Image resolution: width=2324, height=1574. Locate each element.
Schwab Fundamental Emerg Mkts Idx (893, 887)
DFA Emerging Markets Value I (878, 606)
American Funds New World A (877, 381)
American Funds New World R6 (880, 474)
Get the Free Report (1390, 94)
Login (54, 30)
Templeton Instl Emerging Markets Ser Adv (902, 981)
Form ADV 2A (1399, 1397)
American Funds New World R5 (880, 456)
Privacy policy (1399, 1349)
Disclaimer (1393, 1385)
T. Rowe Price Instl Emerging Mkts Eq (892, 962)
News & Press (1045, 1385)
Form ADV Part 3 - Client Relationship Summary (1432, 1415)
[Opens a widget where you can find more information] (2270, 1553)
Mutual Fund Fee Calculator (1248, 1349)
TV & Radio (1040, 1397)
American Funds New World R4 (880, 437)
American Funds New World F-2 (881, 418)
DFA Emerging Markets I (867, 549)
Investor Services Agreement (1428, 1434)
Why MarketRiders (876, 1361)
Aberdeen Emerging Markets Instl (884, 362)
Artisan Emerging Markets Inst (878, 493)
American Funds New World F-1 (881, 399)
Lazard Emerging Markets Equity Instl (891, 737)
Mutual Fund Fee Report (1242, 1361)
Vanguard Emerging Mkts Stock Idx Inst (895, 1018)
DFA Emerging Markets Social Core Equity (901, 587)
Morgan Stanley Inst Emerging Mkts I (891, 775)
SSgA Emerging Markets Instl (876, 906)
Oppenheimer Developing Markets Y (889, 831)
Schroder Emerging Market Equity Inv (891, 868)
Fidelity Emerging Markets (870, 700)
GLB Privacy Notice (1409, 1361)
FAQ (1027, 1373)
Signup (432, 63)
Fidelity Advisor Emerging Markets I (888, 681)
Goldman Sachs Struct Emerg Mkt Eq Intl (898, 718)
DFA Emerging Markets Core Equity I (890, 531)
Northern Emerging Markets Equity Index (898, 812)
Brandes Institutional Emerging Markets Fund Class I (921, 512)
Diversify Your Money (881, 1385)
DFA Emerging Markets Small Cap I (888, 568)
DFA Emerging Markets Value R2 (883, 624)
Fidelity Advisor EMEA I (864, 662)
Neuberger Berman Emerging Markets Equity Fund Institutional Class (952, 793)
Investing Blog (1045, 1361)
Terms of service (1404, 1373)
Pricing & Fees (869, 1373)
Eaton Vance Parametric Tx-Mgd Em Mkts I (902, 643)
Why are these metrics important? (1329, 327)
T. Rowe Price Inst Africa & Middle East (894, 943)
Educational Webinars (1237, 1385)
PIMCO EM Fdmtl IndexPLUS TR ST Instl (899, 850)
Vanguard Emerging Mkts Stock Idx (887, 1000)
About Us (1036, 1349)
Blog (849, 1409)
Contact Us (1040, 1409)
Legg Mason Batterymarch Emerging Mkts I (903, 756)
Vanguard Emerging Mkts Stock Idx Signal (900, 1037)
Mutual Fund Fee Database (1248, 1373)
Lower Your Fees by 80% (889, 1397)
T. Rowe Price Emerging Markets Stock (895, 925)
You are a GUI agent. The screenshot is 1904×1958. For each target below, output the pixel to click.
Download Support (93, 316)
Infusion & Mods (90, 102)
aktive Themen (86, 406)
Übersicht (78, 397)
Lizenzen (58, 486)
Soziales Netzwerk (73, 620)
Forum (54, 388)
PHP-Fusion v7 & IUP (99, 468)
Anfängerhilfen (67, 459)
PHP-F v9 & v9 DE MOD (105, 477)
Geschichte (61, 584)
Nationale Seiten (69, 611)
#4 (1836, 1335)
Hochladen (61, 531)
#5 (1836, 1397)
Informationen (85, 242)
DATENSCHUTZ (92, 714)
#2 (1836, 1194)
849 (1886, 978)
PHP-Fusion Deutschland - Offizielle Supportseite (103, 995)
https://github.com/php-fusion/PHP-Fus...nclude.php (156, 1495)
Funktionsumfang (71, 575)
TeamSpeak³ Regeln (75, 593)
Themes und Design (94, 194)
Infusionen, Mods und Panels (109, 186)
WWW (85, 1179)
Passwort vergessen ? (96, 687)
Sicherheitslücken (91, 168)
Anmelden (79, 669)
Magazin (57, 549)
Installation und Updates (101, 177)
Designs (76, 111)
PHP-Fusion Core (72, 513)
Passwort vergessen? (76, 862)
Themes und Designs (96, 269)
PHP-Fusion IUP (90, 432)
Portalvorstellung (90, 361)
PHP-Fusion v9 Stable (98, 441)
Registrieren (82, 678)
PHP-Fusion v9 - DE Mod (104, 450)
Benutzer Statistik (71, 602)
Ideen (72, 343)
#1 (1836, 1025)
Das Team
****************
### Task goal
Could you report all lines of the listing that hold "Your"?

### Output for this exercise
Diversify Your Money (881, 1385)
Lower Your Fees by 80% (889, 1397)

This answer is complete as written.